Microsoft and other IT providers and vendors often provide certification schemes. These schemes provide IT support customers with some reassurance that the organisation has a degree of competence and knowledge.
Receiving a certification will require engineers in the organisation to undertake a course of study and pass practical exams. They also have to continue to study and practise their skills to retain the certification, in a process known as Continuing Professional Development (CPD). The certifications can also be at different levels, from entry level through to more advanced stages, plus the organisation can also achieve certification depending on the number of qualified engineers it has and the systems it uses.
Certifications can give organisations needing IT Support a method to assess competency levels. Without this measure, the decision might need to be made on relationships or costs, but by comparing certifications the prospective customer can check that the organisation and its engineers have achieved at least a minimum standard.
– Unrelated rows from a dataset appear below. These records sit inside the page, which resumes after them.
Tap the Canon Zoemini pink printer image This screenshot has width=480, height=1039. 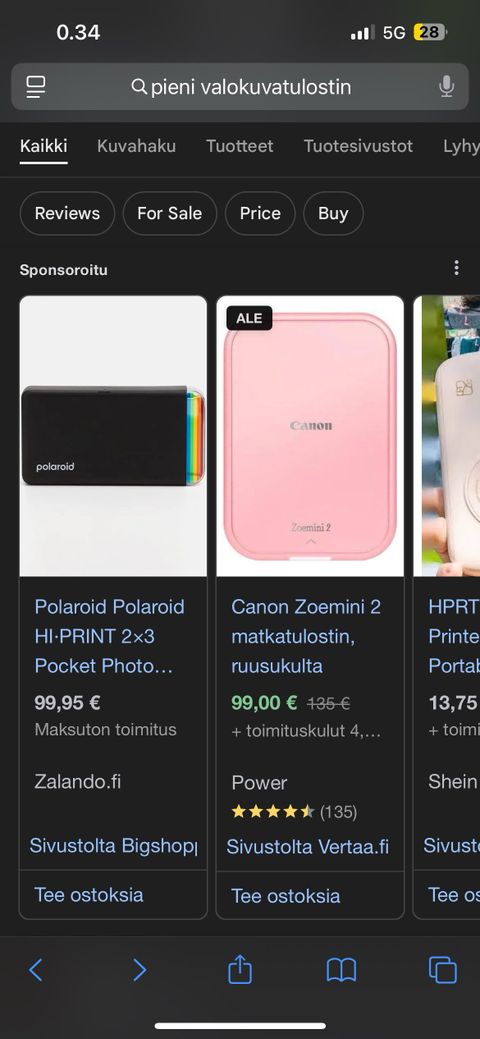(x=310, y=436)
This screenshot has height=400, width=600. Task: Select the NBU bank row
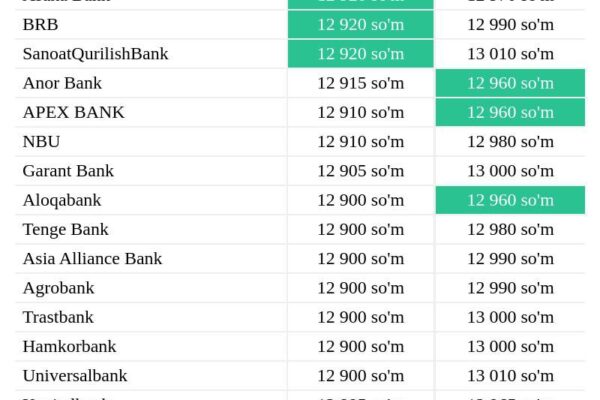[41, 142]
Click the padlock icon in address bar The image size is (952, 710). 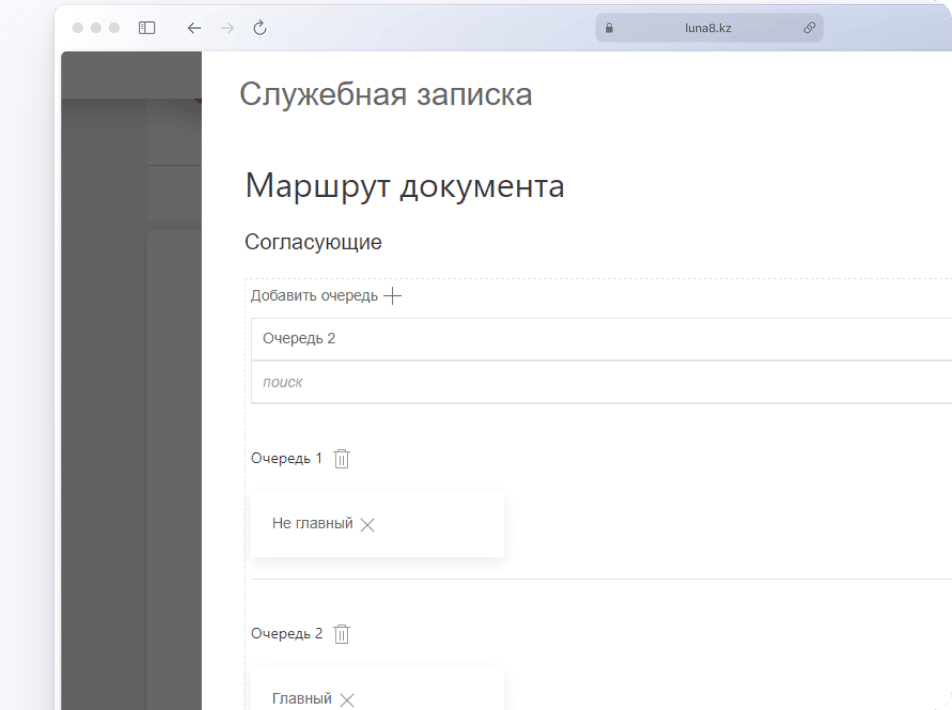point(609,29)
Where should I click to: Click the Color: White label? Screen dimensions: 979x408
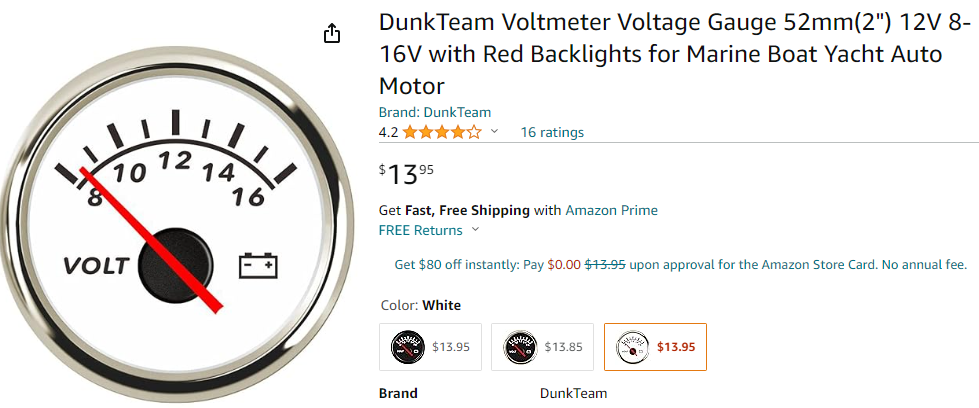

This is particularly important when looking at IT support for an organisation, as opposed to support for home-based computers. For your home computer you might be content with an individual who is knowledgeable on IT matters and who can set up your internet and email.
But for a business or organisation with several computers networked together and needing remote working abilities, you need a completely different level of proficiency – from both the individual engineers and the organisation. And that’s where certifications can give you some reassurance that the organisation really does know what they are talking about and can be relied upon. They have to provide an ongoing minimum level of competency and proficiency, or they will lose their certification.
P&L have a number of different certifications, including Microsoft Partner (Silver Server Platform) and Kaspersky Antivirus Sales Specialist. In addition, the two principals are both members of the British Computer Society.